TRECHO DO DOCUMENTO:

>>>

Cidadela (1948)
Saint-Exupéry designava Cidadela como sua obra póstuma. Esboçado desde 1936, o texto foi elaborado paralelamente aos últimos livros publicados quando o autor era vivo: Terra do homens, Piloto de guerra, O Pequeno Príncipe. Reunidas numa valise, as folhas escritas em vários anos formam uma antologia de reflexões sobre a condição do homem e sua ligação com Deus.
É difícil imaginar a forma final desse texto que Saint-Exupéry pretendia corrigir, o que significava, para ele, reescrevê-lo. As páginas que nos chegaram representam, por si mesmas, a metade de sua obra. Publicado pela primeira vez em 1948, o manuscrito foi estruturado em 219 capítulos, cuja ordem não é talvez a que o autor tivesse privilegiado, se tivesse terminado o trabalho. Essa organização dos capítulos tenta delinear uma visão coerente da mensagem de Saint-Exupéry.

<<<

PROBLEMA PROPOSTO A: Reproduza fielmente a parte do texto sobre Cidadela que começa nas palavras "Cidadela (1948)" e termina após "mensagem de Saint-Exupéry.".
PROBLEMA PROPOSTO B:
Responda com base no texto sobre Cidadela:
(i) Desde que ano o texto foi esboçado?
(ii) Em quantos capítulos o manuscrito foi estruturado?
(iii) Em que ano o manuscrito foi publicado pela primeira vez?

DADOS FORNECIDOS:
>>>

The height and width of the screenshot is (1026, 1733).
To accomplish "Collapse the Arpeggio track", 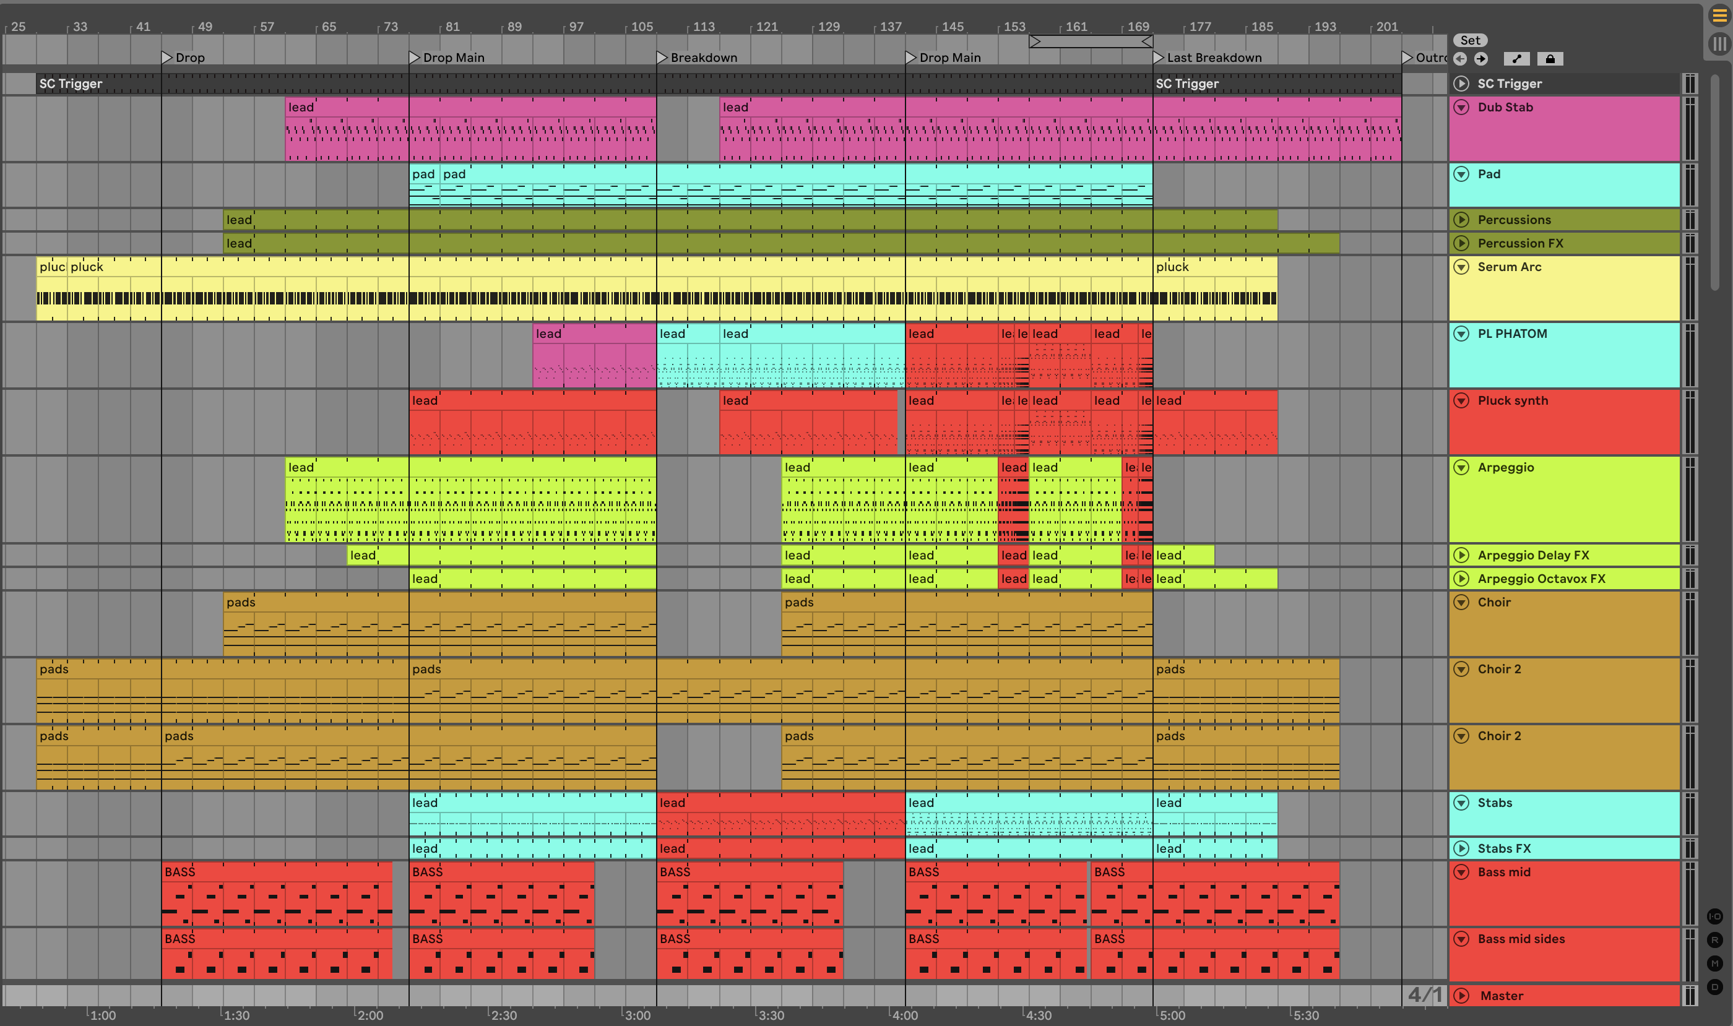I will (1461, 467).
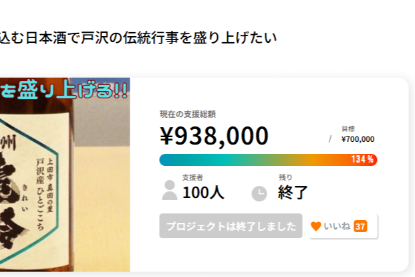Click the 現在の支援総額 label
The height and width of the screenshot is (277, 415).
click(187, 114)
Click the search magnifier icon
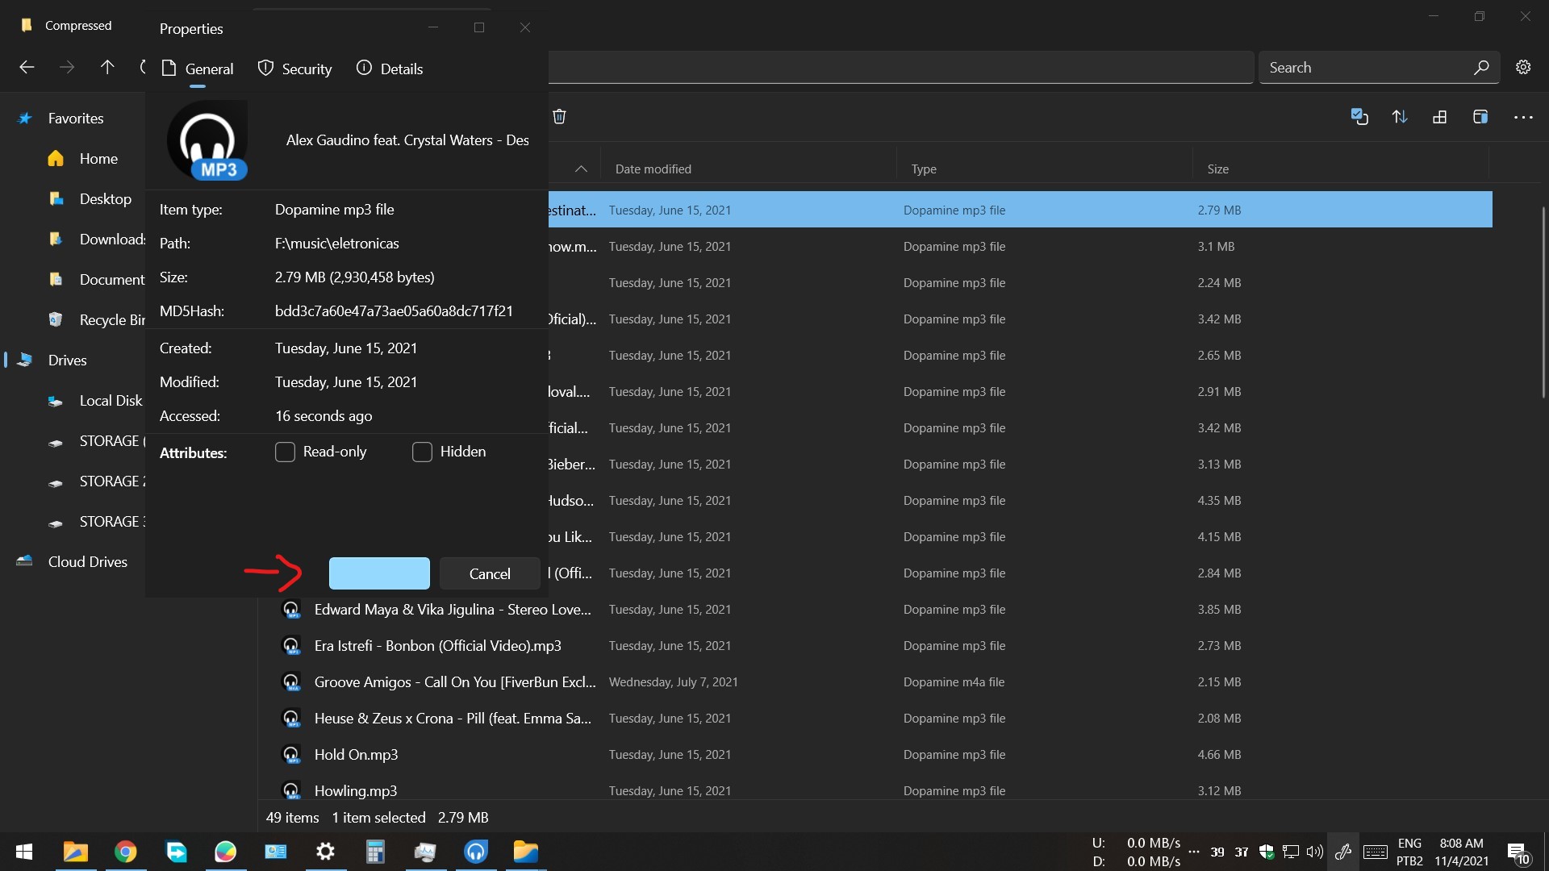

<<<

RESULTADO DA TAREFA A:
Cidadela (1948)
Saint-Exupéry designava Cidadela como sua obra póstuma. Esboçado desde 1936, o texto foi elaborado paralelamente aos últimos livros publicados quando o autor era vivo: Terra do homens, Piloto de guerra, O Pequeno Príncipe. Reunidas numa valise, as folhas escritas em vários anos formam uma antologia de reflexões sobre a condição do homem e sua ligação com Deus.
É difícil imaginar a forma final desse texto que Saint-Exupéry pretendia corrigir, o que significava, para ele, reescrevê-lo. As páginas que nos chegaram representam, por si mesmas, a metade de sua obra. Publicado pela primeira vez em 1948, o manuscrito foi estruturado em 219 capítulos, cuja ordem não é talvez a que o autor tivesse privilegiado, se tivesse terminado o trabalho. Essa organização dos capítulos tenta delinear uma visão coerente da mensagem de Saint-Exupéry.

RESULTADO DA TAREFA B:
(i) Desde 1936.
(ii) Em 219 capítulos.
(iii) Em 1948.